しかし、本当に重要なのは、その二択ではありません。
「大学教育に必要なお金を、誰が、どのくらい、どのような方法で負担するのが合理的なのか」
という視点が重要です。
例えば、
- 親が100%負担する
- 親が70%、本人が30%負担する
- 親が50%、奨学金が30%、本人が20%負担する
- 給付型奨学金と親の支援を組み合わせる
- 授業料減免と親の支援を組み合わせる
など、さまざまな方法があります。
まとめ:大学の学費は親が払うべき?
日本では現在でも、大学生の費用は親・家庭からの支援が最も大きな割合を占めています。
JASSOの令和6年度学生生活調査では、大学学部・昼間部の学生の収入に占める割合は、家庭からの支援が約50.7%、奨学金が約21.6%、アルバイト収入が約25.0%となっています。

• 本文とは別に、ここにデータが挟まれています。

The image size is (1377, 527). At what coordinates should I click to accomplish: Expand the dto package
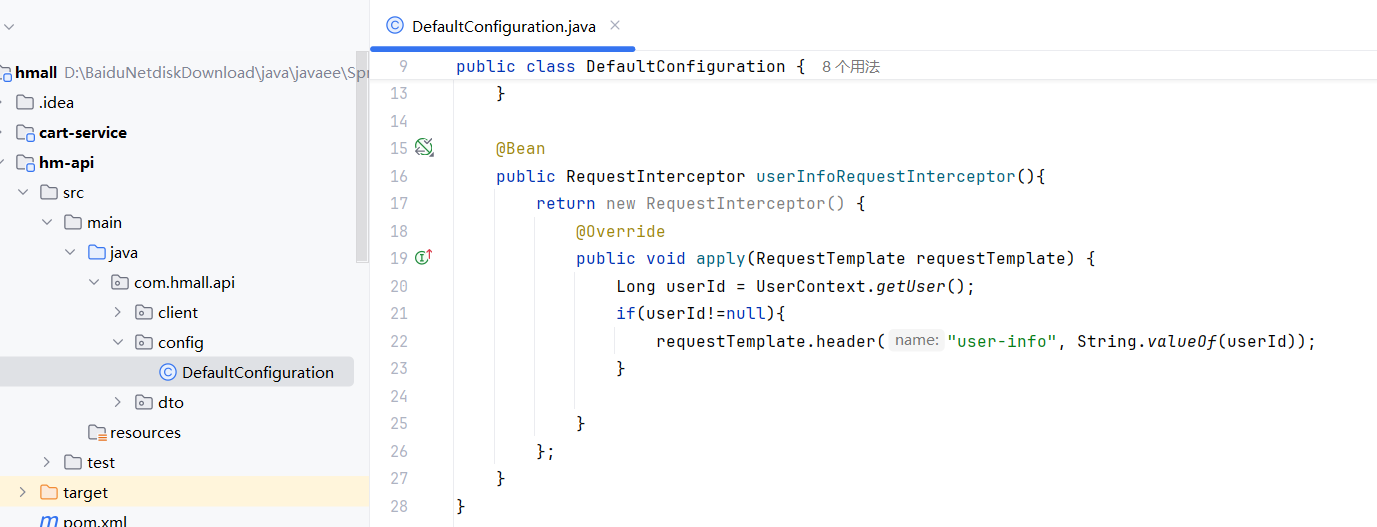(118, 402)
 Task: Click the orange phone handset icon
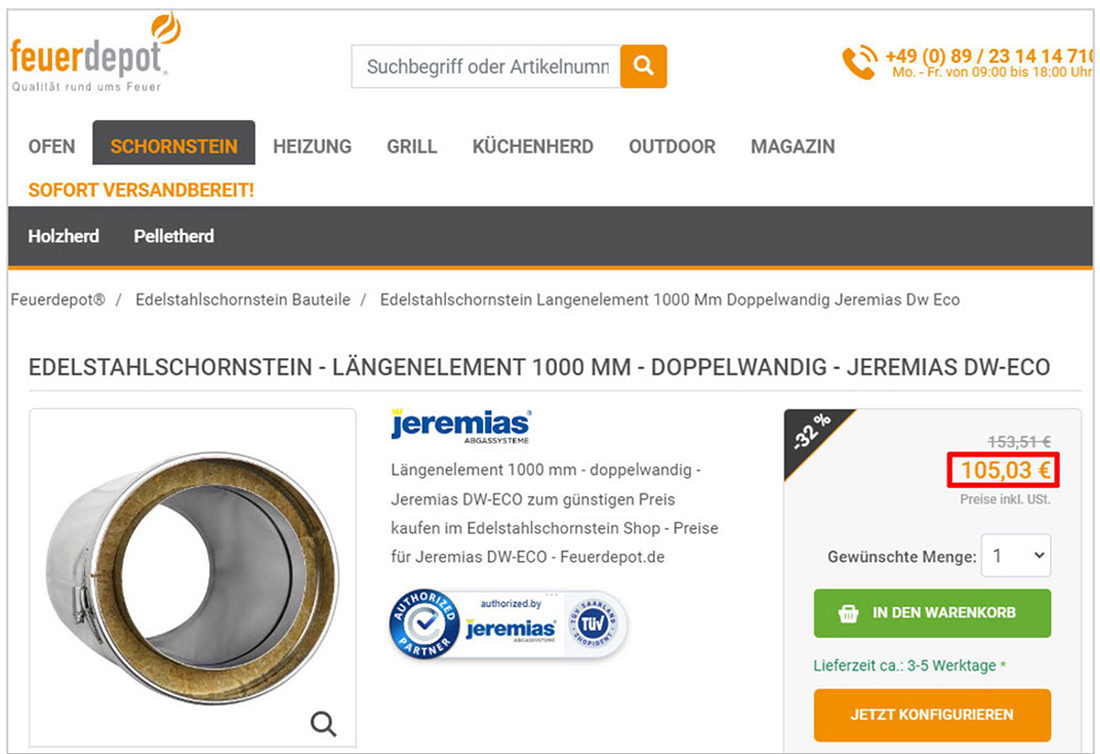point(859,62)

このことから、日本では現在も「大学の費用は親が中心になって負担する」という家庭が多いと考えられます。
一方で、以前と比較すると家庭からの支援割合は低下し、奨学金やアルバイトによって学生本人が負担する割合は大きくなっています。
つまり、大学の学費をめぐる日本の状況は、
「親がすべて払う」から「親・本人・奨学金などで分担する」方向へ変化している
と言えるでしょう。
親に十分な経済的余裕があるなら、親が学費を負担することは決して「甘やかし」ではありません。
一方で、親に経済的な余裕がない場合には、奨学金やアルバイトなどを利用して本人が一部を負担することも必要になります。
ただし、貸与型奨学金は将来の返済負担になります。利用する場合には、借りられる金額ではなく、卒業後に無理なく返済できる金額なのかという視点が欠かせません。
結局のところ、大学の学費について大切なのは、
「親が払うべきか、本人が払うべきか」ではなく、「親子双方が納得し、将来に無理を残さない方法で負担すること」
ではないでしょうか。
大学進学は、子どもの人生にとって大きな投資です。同時に、家庭にとっても数百万円規模の大きな支出になります。
だからこそ、進学を決める段階から親子でお金についてしっかり話し合うことが重要なのです。